My Birthday and the Book of Judges

image Today is my birthday.  I’m not one that gets too caught up in, and consumed by, my birthday each year.  It’s kind of fun, but i don’t get nervous as it approaches, and I don’t really care about adding another number to my years.  In fact, this year I hit 38!  Happy Birthday to me!  Other than the normal “I can’t believe I’m almost 40, where does the time go?” type feelings, I don’t really obsess about my age.  People always used to tell me that I acted older than my age, and I figure that I’m just now getting caught up.  That said, I do use the occasion each year to reflect on my life a little bit – where I’ve been, where I am, where I want to go, and most importantly on my relationship with Jesus Christ.

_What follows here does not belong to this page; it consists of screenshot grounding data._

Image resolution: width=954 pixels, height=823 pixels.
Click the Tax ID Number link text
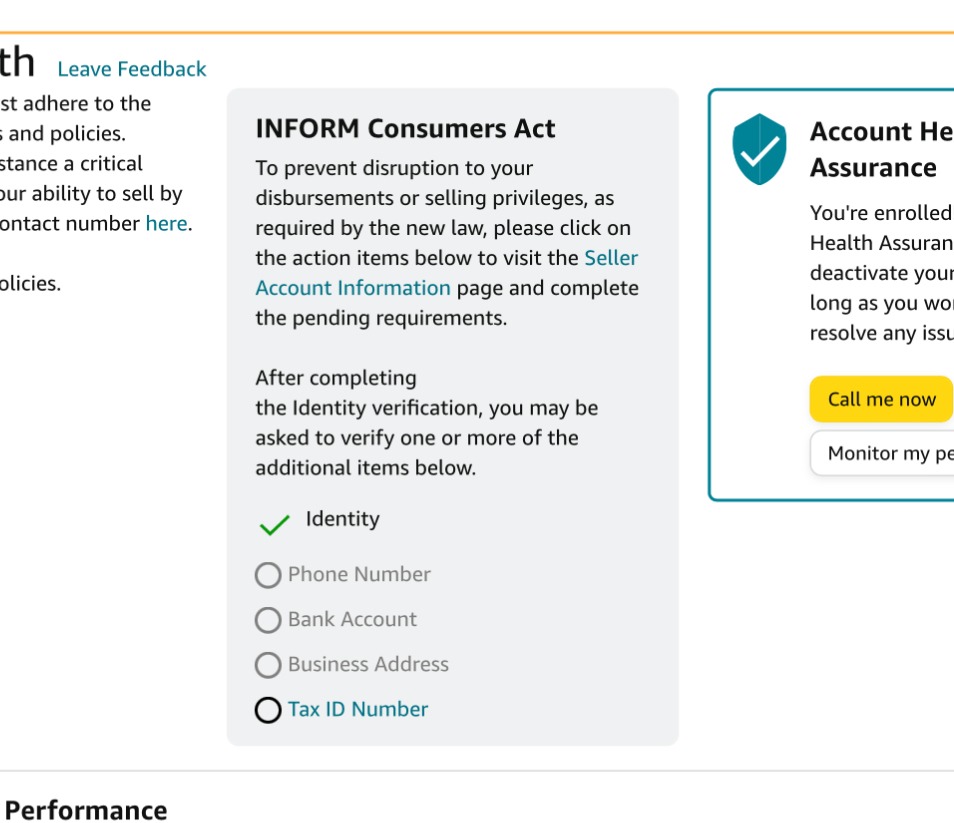[355, 709]
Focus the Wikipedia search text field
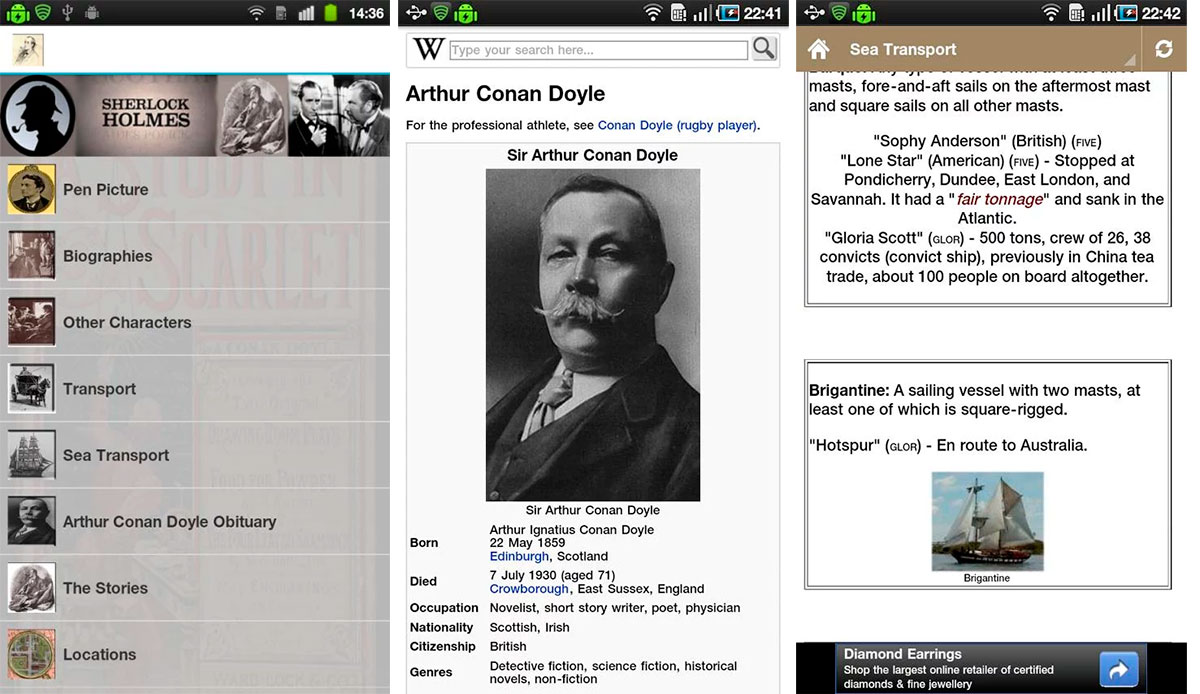 (598, 50)
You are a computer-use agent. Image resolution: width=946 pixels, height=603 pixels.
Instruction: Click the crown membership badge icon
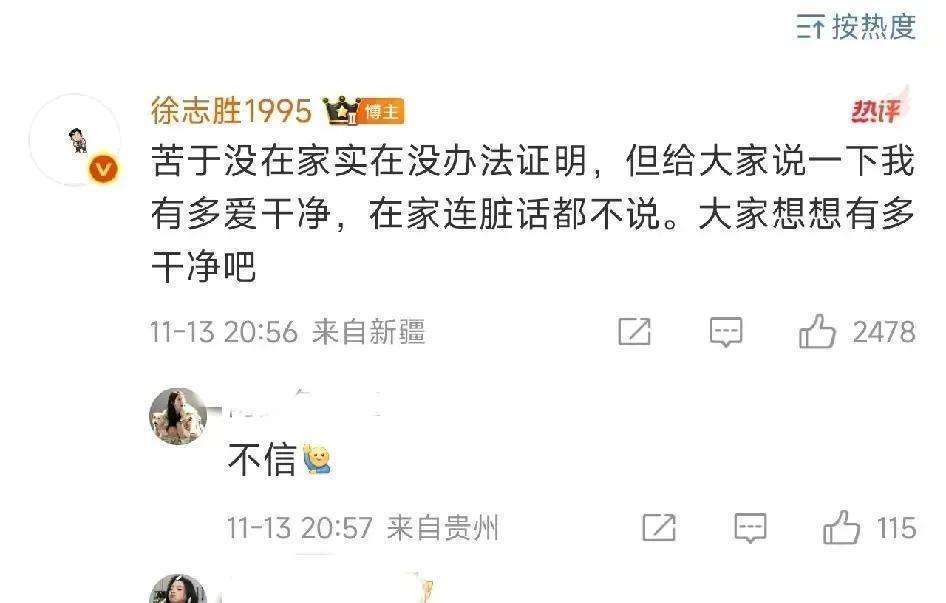pyautogui.click(x=342, y=110)
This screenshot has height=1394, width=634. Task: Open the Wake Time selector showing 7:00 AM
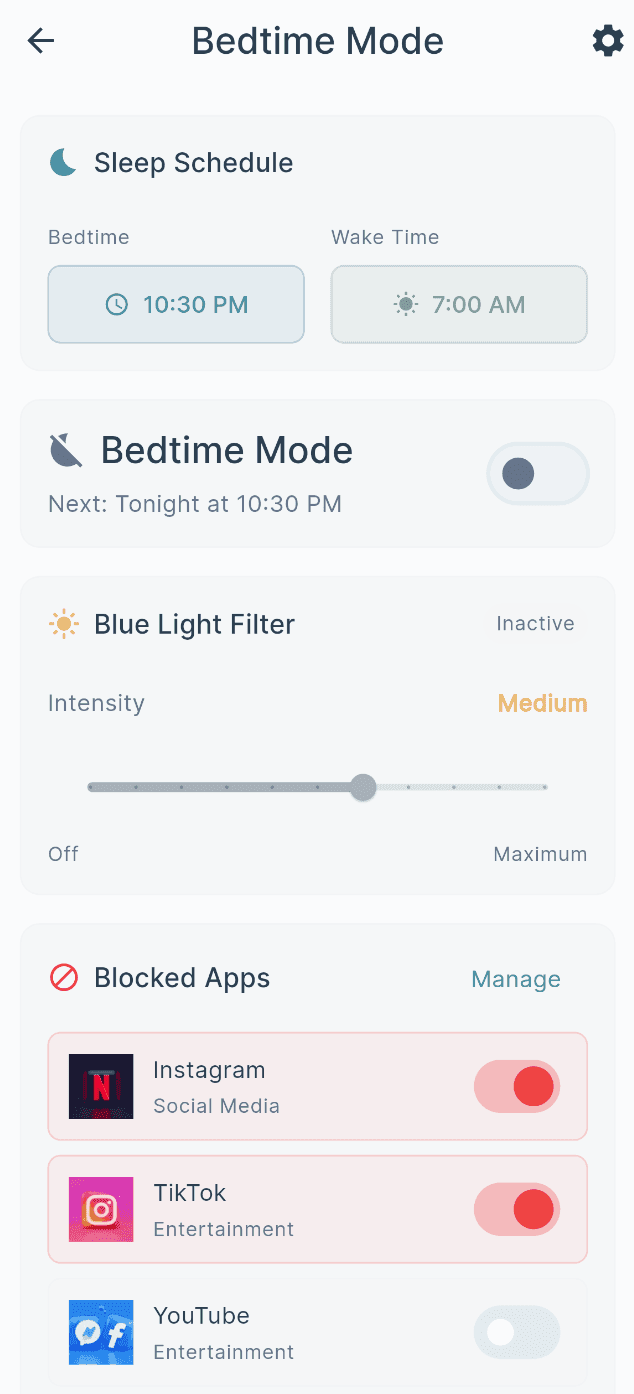coord(458,304)
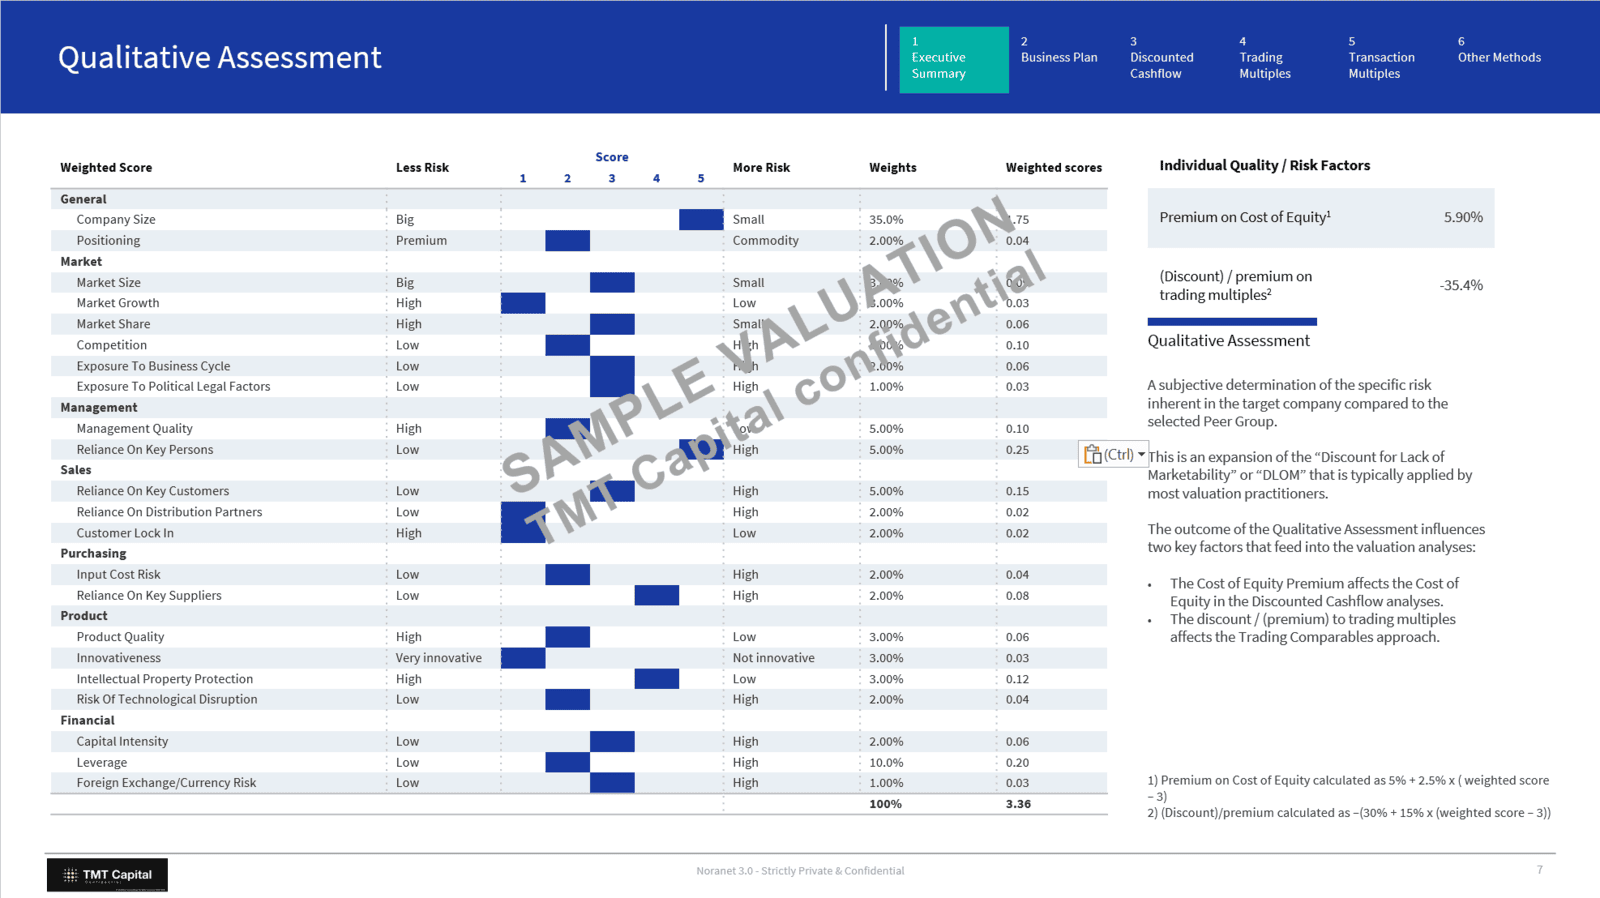Click the Noranet 3.0 confidentiality footer text
The width and height of the screenshot is (1600, 898).
(800, 871)
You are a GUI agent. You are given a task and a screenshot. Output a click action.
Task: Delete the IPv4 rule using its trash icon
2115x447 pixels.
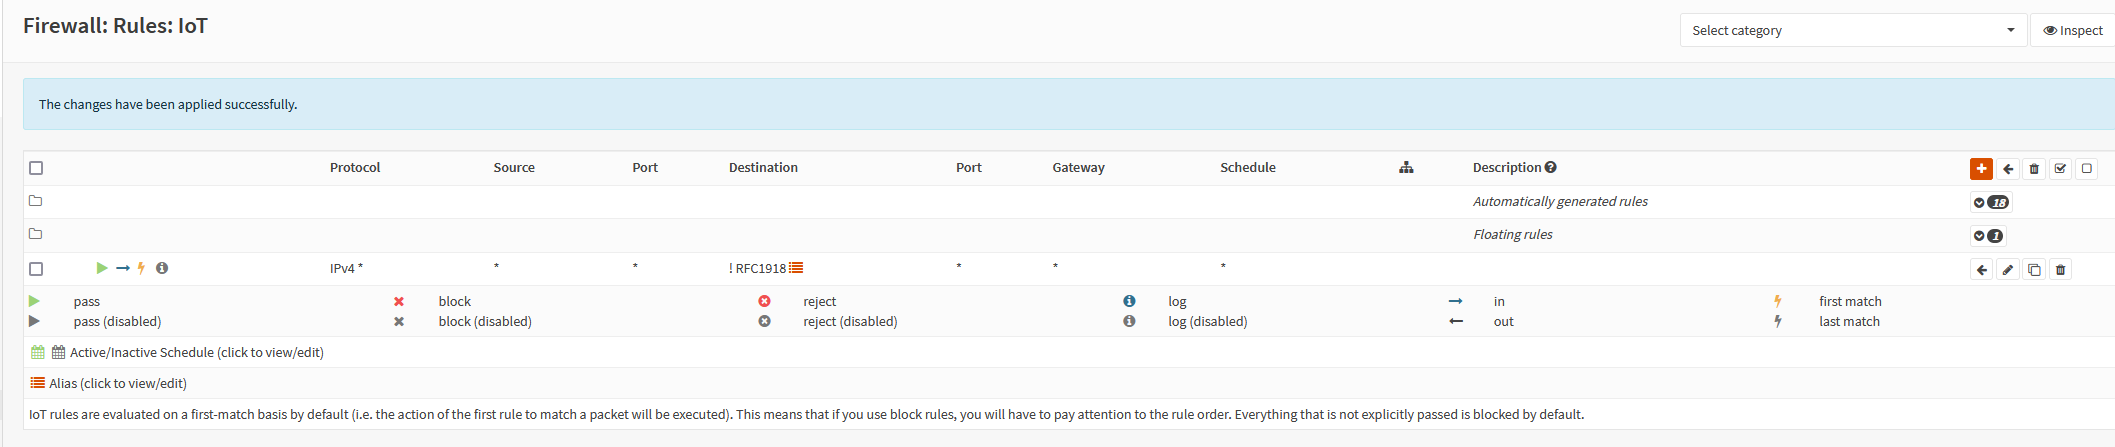click(x=2060, y=270)
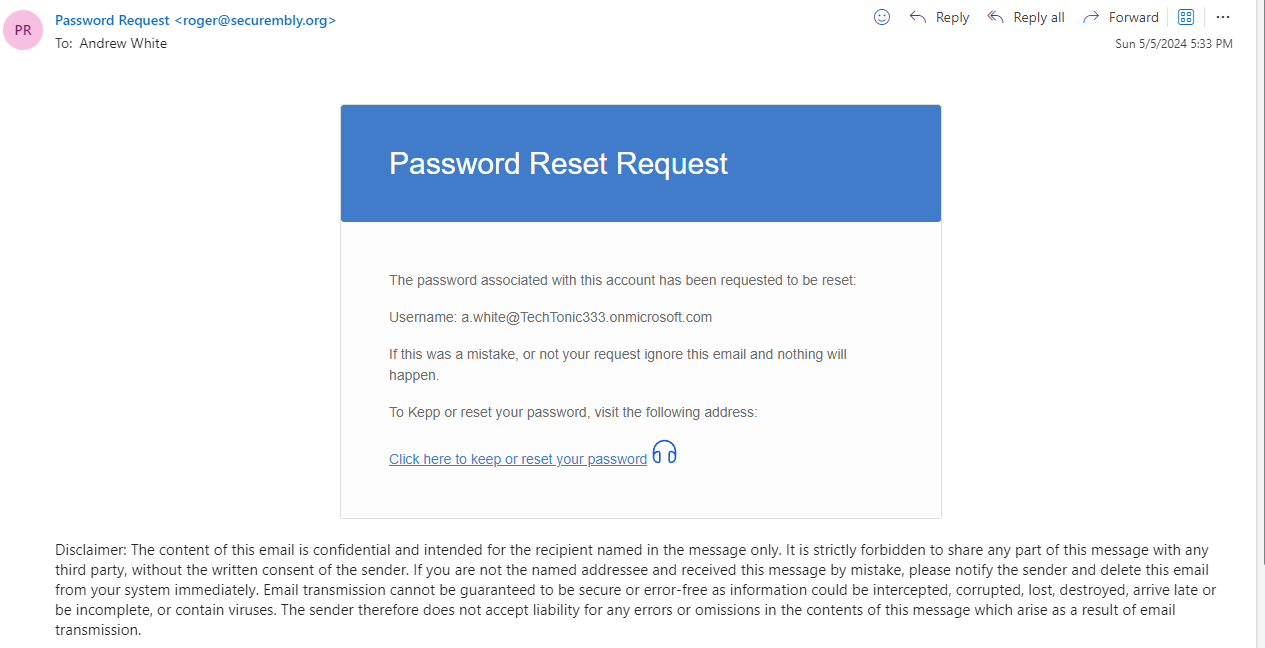
Task: Click the a.white@TechTonic333 username line
Action: [x=550, y=317]
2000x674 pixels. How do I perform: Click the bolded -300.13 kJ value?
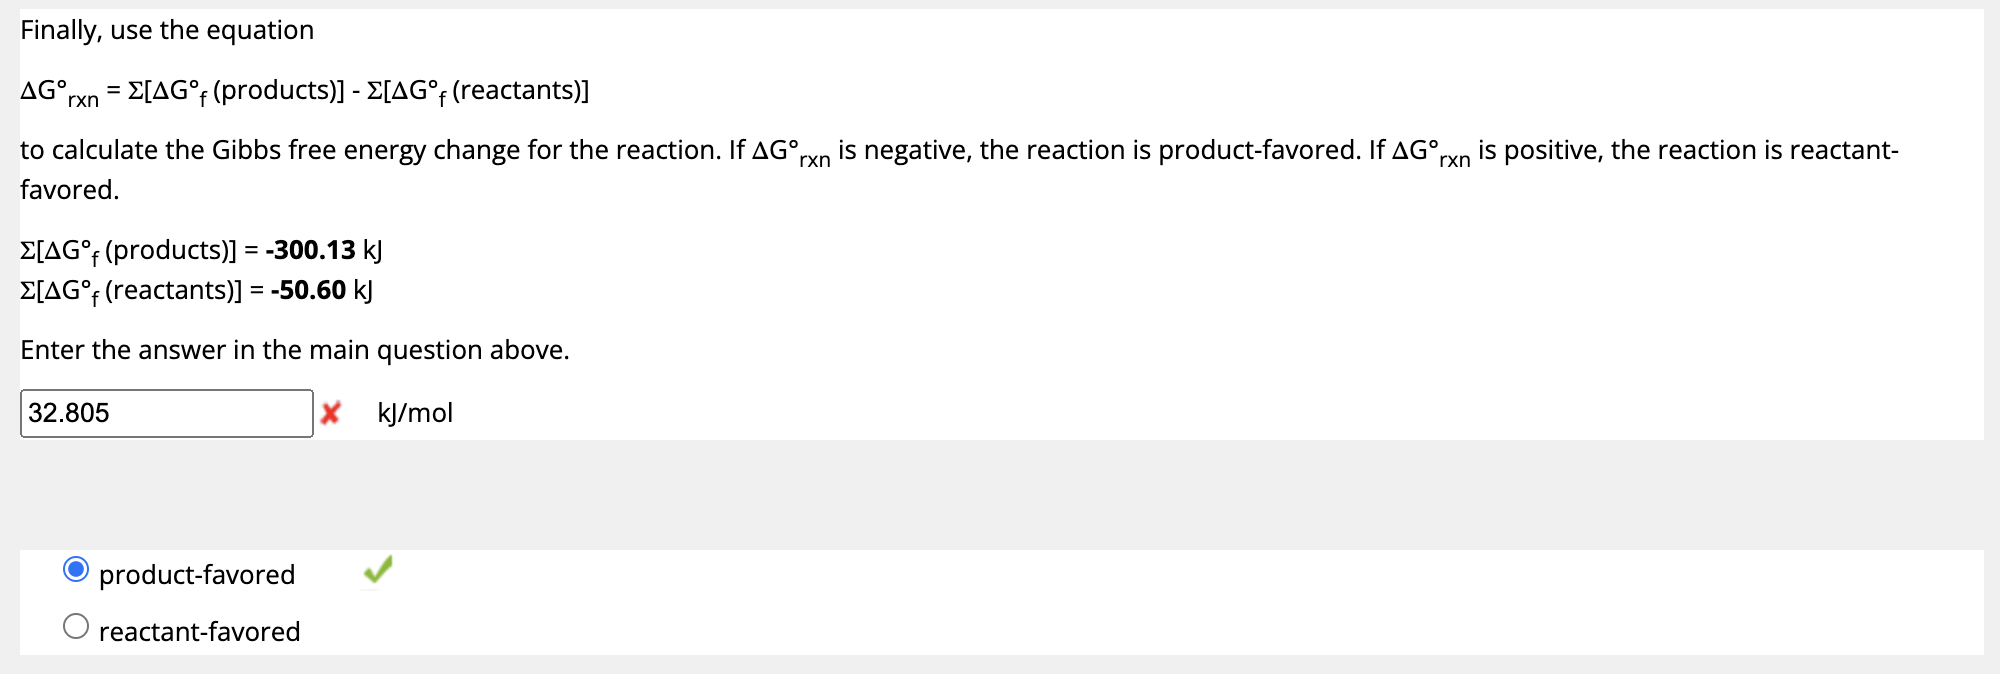(310, 249)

This week, as I was reflecting on those things, my mind started to wander to the book of Judges.  Now I have never stabbed a fat monarch through with a knife, killed 600 people with an ox goad, or driven a stake through a sleeping man’s head. I haven’t attacked an army of men with only torches and trumpets.  I’ve never promised to sacrifice my daughter in exchange for a victory in battle.  I don’t have long hair, and I’ve never chopped anything into 50 pieces and sent them as gifts to every state in the union.  That said, there is one verse that really resonates with me and my life from the Book of Judges (two verses really, but they say exactly the same thing).  Judges 17:6 and Judges 21:25 both read:

In those days there was no king in Israel. Everyone did what was right in his own eyes.

The pattern followed by the Israelites through the book Judges is pretty pronounced.  They would go their own way and do their own thing until things got so bad that they cried out to God.  At that time, God would have mercy on them and save them – more often than not through the most unexpected means.  They would follow God for a while, but as the memory of the God’s prior acts of graciousness faded, the Israelites would fall back into the pattern of doing “what was right in their own eyes.”

I find that I follow this own roadmap in my own spiritual journey.  Now, I don’t generally devolve into immorality but the pattern is very similar.  I struggle with placing myself fully in the hands of God.  I work, and I prepare, and I plan, and I try my hardest to accomplish the goals I have for myself in my life.  When that doesn’t work, I reach a point where I realize that I need to give it over to God.  My prayer life gets more intense, and I “feel” closer to God.  He is faithful in answering those prayers, and my spiritual journey feels like I am on a mountaintop.  Like the Israelites though, as time passes and I get more comfortable with how things are going in life, I find myself drifting back to “doing what is right in my own eyes.”  In my life that is trying to fix things myself and relying on my own efforts rather than relying on God.  After a while, something happens that reinvigorates my relationship with God (usually some sort of trial).  I start praying more fervently once again and relying of God.  As I reflect back on my life with Christ over the last several of years, I see this pattern more often than I would like to admit.

My birthday prayer this year is that God would help me to rely on him more entirely and fully upon his provision and his grace.  I pray that he would help me to be more consistent in my relationship with him.  Mostly, though, I thank God for his grace and mercy.  No matter how much my devotion and consistency ebbs and flows, he is always faithful.  His love for me never changes, and he continues to rain down grace in my life.  Thank you God…for another year…for another day….for another minute….for another breath!